B. Whether the specification requirements under Article 42(4)1 of the former Patent Act are satisfied
Meanwhile, according to the aforementioned circumstances, from the standpoint of an ordinary technician, the matters described in paragraph (1) of this case and the matters responding thereto are indicated in the detailed description of the invention, and the contents commenced in the detailed description of the invention can be expanded to the scope described in the claims. Therefore, the claims cannot be deemed as not supported by the detailed description of the invention. Thus, there is no violation of the requirements stipulated in Article 42 (4) 1 of the former Patent Act, since they are not supported by the detailed description of the invention.
C. Nevertheless, the lower court determined that the registration of the instant patent invention should be invalidated because it failed to meet the requirements under Article 42(3) of the former Patent Act or Article 42(4)1 of the same Act.

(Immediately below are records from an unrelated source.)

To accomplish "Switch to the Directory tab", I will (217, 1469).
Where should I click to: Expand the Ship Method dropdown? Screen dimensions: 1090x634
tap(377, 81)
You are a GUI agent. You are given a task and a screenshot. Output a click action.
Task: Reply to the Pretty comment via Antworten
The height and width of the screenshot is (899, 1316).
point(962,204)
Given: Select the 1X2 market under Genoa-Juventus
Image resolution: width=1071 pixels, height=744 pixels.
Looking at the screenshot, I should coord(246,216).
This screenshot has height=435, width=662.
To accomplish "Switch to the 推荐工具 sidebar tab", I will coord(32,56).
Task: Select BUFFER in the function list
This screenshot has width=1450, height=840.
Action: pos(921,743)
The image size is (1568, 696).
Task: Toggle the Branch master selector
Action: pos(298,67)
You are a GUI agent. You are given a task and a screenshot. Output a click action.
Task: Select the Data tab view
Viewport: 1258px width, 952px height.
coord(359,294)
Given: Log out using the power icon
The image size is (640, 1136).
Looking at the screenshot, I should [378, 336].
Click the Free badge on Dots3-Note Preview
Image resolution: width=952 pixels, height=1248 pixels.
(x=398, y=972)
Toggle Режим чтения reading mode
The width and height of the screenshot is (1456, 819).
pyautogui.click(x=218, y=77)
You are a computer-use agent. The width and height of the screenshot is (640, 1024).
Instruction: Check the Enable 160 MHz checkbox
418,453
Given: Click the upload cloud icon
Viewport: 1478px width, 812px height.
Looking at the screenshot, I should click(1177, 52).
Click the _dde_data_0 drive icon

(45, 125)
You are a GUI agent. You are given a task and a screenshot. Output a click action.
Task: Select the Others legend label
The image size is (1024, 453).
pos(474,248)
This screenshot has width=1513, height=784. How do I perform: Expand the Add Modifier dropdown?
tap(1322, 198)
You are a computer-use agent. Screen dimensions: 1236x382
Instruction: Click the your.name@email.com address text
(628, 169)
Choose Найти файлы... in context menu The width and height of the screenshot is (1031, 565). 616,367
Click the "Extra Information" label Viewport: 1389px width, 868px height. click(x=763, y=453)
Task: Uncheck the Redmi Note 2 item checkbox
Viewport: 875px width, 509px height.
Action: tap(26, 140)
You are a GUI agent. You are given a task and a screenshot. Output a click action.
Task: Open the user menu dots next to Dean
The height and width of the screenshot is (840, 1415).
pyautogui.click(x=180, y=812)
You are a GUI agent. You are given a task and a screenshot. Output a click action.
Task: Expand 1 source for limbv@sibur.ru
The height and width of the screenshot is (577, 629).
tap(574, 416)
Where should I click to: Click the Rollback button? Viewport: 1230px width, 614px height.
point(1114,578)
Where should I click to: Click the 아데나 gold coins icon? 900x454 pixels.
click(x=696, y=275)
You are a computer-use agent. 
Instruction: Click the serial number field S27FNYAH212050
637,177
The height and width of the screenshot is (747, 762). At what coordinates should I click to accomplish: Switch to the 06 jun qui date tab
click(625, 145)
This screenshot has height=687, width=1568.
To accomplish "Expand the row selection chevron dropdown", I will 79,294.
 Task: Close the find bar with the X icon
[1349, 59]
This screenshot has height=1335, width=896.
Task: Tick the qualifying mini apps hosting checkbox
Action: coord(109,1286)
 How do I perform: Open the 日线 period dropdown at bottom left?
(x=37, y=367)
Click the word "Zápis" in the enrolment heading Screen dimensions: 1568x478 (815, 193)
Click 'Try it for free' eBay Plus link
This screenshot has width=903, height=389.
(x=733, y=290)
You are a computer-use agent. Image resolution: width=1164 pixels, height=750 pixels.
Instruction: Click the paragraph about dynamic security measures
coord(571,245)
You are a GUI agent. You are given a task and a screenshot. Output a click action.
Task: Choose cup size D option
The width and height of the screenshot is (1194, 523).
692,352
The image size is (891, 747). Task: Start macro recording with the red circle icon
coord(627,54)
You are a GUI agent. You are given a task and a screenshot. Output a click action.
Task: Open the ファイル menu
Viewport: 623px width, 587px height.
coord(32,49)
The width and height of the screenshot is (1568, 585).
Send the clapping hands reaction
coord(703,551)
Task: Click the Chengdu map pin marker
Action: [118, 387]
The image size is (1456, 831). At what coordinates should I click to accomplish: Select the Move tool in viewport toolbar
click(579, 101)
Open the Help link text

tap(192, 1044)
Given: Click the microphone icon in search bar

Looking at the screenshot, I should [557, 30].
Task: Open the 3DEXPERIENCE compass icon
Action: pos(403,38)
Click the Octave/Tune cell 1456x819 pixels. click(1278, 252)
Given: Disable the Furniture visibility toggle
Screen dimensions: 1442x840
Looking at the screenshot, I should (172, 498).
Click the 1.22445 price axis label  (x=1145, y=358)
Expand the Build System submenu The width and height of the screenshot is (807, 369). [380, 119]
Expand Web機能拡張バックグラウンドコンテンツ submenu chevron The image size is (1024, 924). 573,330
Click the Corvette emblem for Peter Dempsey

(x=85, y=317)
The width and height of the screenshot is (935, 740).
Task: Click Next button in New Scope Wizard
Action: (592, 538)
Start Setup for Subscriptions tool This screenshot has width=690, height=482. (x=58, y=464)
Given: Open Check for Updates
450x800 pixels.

In so doing, the lower court erred by misapprehending the legal doctrine on the requirements for specification under each provision, thereby adversely affecting the conclusion of the judgment. The ground of appeal assigning this error is with merit.
4. Therefore, the lower judgment is reversed, and the case is remanded to the lower court for further proceedings consistent with this Opinion. It is so decided as per Disposition by the assent of all participating Justices on the bench.